Saturday, March 31, 2012

Fostering hope for an interfaith future, and creating new tools for achieving it

Yet one more reason I attend meetings of the Michigan Professional Communicators with interest in religion and cross-culture issues is hope. This meeting really got me thinking about how realistic my hopes are for the success of the group members’ efforts to help create a truly interfaith and power-balanced culture.

The world “realistic” has acquired a negative connotation—many people automatically associate it with the injection of pessimism into a situation considered too naïvely optimistic. Ironically, our culture’s worldview is one of the least realistic. A perfect example of this is what media scholars call “mean world syndrome,” in which people think crime rates are higher than they actually are, because that’s almost all they hear about in American mainstream news.

So, what we need now to make our view of the situation more realistic is an injection of optimism. Very Twilight Zone stuff. A lovely irony in this situation is that many of the people involved in the MPC—people striving to foster support and publicity for local peacemaking efforts—are long-time journalists from mainstream news outlets.

This month’s meeting was held at Temple Beth Shalom in Oak Park, Michigan; as usual, the first third of the meeting was an explanation of the history of the place and of the community that gathers there. I appreciated learning more about Judaism, especially in the context of Passover, and about the differences among different forms of Judaism. The MPC meetings are amazing cultural experiences—I always learn something new about my home state, which makes me appreciate and value the Detroit area’s history, as well as its present, even more.

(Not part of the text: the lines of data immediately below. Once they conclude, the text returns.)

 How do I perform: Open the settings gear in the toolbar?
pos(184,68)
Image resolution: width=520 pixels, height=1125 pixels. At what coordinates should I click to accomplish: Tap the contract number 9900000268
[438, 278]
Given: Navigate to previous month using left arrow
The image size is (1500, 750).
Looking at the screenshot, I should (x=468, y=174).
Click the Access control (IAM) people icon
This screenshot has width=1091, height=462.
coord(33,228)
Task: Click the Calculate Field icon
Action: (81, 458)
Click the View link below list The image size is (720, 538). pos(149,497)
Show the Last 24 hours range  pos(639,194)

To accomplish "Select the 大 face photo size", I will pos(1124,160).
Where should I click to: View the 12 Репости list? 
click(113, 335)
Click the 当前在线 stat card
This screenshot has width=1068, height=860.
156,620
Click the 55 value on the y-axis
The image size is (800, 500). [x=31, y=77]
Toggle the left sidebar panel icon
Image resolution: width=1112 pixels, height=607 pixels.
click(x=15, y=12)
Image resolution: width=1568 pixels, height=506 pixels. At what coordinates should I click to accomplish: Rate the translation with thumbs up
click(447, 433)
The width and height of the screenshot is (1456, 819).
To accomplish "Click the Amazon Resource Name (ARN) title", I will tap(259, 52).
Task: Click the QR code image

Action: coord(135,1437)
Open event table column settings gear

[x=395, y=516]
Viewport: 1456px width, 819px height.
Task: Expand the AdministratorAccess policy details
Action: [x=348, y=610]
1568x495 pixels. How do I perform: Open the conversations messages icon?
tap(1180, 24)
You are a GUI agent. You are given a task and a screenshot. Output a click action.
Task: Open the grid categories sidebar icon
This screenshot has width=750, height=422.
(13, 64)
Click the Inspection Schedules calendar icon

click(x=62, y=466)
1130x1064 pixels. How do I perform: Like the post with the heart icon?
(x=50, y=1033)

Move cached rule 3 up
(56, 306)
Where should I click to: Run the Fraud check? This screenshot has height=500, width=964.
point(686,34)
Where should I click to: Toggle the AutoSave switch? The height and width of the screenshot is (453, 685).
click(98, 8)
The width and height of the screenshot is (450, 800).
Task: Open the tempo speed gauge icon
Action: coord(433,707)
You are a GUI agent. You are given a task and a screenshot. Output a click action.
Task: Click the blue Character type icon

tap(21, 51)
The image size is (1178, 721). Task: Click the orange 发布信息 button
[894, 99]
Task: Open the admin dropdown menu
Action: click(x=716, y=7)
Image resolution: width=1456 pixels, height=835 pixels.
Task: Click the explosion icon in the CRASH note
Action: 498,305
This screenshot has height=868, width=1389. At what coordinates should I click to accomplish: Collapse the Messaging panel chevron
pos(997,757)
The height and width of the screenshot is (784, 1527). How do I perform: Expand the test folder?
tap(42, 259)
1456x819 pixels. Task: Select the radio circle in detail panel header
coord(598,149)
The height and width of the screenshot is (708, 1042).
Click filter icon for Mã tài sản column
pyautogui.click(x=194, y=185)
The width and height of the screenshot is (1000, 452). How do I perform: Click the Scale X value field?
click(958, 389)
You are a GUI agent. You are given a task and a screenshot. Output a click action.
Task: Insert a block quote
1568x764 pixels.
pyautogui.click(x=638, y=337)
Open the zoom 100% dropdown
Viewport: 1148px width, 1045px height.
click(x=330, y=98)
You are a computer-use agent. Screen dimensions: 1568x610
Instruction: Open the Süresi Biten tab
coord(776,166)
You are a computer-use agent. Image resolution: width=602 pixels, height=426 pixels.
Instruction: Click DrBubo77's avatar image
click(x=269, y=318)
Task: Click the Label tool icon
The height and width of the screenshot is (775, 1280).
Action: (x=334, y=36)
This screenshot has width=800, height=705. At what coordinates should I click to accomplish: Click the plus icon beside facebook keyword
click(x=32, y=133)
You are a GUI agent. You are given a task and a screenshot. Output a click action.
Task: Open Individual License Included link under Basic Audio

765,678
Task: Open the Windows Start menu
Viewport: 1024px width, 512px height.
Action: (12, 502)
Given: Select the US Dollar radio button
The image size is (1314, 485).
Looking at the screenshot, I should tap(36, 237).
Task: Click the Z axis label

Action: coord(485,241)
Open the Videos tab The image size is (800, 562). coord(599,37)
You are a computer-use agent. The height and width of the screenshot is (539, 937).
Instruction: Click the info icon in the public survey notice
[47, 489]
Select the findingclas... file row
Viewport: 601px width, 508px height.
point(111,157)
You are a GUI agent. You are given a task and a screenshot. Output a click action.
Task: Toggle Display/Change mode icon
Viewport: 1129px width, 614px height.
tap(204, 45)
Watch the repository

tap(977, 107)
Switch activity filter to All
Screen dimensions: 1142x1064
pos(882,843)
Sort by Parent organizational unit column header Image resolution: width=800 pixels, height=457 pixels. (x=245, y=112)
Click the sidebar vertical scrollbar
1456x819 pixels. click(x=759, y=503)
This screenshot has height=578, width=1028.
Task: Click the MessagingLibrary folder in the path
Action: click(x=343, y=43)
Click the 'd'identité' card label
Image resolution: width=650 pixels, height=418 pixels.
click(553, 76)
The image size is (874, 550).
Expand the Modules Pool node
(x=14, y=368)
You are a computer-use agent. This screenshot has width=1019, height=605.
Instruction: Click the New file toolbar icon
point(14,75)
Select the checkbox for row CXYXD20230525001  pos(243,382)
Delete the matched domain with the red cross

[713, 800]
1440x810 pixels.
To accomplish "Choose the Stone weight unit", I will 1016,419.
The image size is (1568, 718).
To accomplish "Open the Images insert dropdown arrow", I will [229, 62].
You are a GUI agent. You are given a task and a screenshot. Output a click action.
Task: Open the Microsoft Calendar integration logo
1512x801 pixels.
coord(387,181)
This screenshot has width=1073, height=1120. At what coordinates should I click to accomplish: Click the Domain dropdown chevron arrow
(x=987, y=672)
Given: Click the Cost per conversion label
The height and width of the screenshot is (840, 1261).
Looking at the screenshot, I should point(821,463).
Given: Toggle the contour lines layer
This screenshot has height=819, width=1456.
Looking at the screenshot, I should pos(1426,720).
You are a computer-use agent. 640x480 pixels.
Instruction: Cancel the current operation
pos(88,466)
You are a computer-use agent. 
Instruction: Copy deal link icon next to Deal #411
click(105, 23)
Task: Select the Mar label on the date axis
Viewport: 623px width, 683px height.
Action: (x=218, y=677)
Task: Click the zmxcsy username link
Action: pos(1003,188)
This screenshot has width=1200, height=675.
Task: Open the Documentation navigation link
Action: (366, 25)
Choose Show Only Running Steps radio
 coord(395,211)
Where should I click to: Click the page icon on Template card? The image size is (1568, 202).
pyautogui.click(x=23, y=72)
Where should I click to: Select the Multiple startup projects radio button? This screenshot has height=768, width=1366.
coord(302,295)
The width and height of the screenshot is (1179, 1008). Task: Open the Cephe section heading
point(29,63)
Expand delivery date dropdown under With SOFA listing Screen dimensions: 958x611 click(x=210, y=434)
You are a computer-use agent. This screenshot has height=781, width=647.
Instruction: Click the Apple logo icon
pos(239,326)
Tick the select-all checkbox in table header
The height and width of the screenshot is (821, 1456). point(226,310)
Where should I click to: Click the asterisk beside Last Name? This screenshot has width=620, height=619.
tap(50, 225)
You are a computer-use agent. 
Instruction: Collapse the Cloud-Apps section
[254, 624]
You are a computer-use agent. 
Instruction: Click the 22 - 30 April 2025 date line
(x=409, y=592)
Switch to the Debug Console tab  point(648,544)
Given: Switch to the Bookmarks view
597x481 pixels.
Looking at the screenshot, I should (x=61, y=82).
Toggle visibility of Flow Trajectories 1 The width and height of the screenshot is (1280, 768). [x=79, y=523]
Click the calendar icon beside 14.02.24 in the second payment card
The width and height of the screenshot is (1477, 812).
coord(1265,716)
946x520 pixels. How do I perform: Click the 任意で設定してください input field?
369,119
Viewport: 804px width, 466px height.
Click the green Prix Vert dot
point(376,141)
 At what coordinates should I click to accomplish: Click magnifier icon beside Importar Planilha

As I’ve said before, one of the biggest benefits of attending the MPC meetings is hearing about initiatives and organizations I otherwise may never hear about, because our mainstream media simply does not talk about such things. This meeting put interfaith initiatives in the corporate world on my radar.

“There are interfaith initiatives in the corporate world?”, I thought to myself. I heard in passing once about interfaith awareness within Ford Motor Company, but assumed it was a small employee club or part of some interoffice morale improvement effort. We hear such horrible things about corporations and corporate culture, that many of us have the jaded assumption anything philanthropic that corporations say or do is disingenuous and for the primary purpose of making themselves look good. Our host, Joe Lewis, has been participating in interfaith work in the corporate setting for a long time, as part of Ford Motor Company’s interfaith network.

A project highlighted at this meeting was the use of photography in helping to achieve interfaith and peacemaking goals. The new House of Worship Photos Project is an effort to develop a photographic record of all the diverse houses of worship in southeastern Michigan—from run-down storefront ministries to mega-churches, from mainstream Christian churches to temples of religions many people don’t realize exist in their area.

I keep finding out about more and more Buddhist temples, Sikh Gurdwaras, and Hindu temples “hidden” in plain sight in the middle of culturally-homogenous-looking residential neighborhoods. The in-progress Web site will give detailed instructions for how photographers can submit their work to the site. In the meantime, ReadtheSpirit.com has more information. Credit will always be given to the photographers, but the photos are licensed to Wikimedia Commons. Wikimedia Commons permits the general public, media, congregations and individuals to use the photos for education and publicity purposes, and prohibits their use for propaganda and hate purposes.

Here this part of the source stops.